For a beginner this can be is the hardest part, it is also the most important to get right.
It is possible to create a vector by typing data directly into R using the combine function ‘c’
x <- c(1,2,3,4,5);
same as
x <- c(1:5);
creates the vector x with the numbers between 1 and 5.
You can see what is in an object at any time by typing its name;
x
will produce the output ‘[1] 1 2 3 4 5′
Note that names need to be quoted
daysofweek ← c(‘Monday’, ‘Tuesday’, ‘Wednesday’, ‘Thursday’, ‘Friday’);
Usually however you want to input from a file. We have touched on the ‘read.table’ function already.

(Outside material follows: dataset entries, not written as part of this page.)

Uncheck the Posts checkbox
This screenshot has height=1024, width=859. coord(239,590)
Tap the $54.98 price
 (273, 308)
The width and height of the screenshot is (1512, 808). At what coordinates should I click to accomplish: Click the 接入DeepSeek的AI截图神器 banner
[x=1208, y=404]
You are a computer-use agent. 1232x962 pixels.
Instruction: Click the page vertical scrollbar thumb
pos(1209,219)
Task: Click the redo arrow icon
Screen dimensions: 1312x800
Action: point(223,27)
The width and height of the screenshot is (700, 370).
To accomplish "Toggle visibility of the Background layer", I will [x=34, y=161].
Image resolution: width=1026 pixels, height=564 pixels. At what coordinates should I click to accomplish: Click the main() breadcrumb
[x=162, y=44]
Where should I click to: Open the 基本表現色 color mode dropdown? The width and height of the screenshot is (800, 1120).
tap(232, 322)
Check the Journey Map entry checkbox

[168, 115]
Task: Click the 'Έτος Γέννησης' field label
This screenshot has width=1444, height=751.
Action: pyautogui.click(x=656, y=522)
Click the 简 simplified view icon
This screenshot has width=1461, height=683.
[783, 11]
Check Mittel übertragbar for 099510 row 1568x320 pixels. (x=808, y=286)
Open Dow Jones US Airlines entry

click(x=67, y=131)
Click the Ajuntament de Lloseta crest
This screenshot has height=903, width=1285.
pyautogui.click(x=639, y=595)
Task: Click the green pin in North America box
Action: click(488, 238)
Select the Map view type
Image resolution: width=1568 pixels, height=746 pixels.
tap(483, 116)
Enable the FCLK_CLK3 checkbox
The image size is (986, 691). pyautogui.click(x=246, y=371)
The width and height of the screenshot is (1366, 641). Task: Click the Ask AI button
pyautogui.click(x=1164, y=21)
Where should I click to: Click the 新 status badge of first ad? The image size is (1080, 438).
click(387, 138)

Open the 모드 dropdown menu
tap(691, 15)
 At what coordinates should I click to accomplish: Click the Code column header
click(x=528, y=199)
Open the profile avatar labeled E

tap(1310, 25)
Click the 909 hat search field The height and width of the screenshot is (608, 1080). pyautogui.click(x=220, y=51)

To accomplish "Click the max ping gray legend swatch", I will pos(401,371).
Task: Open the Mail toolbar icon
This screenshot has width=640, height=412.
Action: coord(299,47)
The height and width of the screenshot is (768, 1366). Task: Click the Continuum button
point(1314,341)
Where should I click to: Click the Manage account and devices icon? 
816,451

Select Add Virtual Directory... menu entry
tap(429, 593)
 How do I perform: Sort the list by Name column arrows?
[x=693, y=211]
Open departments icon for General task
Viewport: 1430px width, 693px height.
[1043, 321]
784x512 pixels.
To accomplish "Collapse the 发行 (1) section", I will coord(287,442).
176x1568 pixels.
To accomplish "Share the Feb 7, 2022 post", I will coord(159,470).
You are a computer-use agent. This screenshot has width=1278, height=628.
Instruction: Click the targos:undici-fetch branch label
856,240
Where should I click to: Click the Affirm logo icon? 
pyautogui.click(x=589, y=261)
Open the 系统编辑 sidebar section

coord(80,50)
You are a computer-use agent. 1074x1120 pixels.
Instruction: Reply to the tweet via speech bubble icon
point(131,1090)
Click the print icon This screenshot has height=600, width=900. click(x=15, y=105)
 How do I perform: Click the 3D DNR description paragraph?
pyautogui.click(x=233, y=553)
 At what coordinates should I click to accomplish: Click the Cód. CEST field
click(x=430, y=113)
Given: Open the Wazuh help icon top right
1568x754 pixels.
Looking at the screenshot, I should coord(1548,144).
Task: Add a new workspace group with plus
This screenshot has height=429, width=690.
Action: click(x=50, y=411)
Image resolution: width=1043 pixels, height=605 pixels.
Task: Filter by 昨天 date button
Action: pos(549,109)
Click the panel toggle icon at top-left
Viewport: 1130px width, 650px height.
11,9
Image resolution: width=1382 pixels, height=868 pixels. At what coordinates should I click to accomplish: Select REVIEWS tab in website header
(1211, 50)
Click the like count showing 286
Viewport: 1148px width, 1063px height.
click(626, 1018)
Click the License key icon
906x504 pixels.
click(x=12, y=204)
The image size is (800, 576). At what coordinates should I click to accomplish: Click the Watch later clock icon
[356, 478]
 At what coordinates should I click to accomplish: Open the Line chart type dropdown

mydata <- read.table(‘data.tsv’)
Now mydata is a data frame with multiple vectors
each vector can be identified by the default syntax
mydata$V1 mydata$V2 mydata$V3 #if any of these are typed it will print to screen
By default the function assumes certain things from the file
If any of these are false, we need to tell that to the function
If it has a header column
mydata <- read.table(‘data.tsv’, header=TRUE) # header=T also works
Note that there is a comma between different parts of the functions arguments
If there is one less column in the header row, then R assumes that the 1st column of data after the header are the row names
Now the vectors (columns) are identified by their name
mydata$A mydata$B mydata$C #if any of these are typed it will print to screen
summary(mydata) # Summary about the whole data frame
summary(mydata$A) # Summary information of column A
We can shortcut having to type the data frame each time by attaching it
attach(mydata)
summary(B) # summary of column B as ‘mydata’ is attached
Two other important options for read.table
If is is separated only by tabs and has a header
mydata <- read.table(‘data.tsv’, header=T, sep=’\t’)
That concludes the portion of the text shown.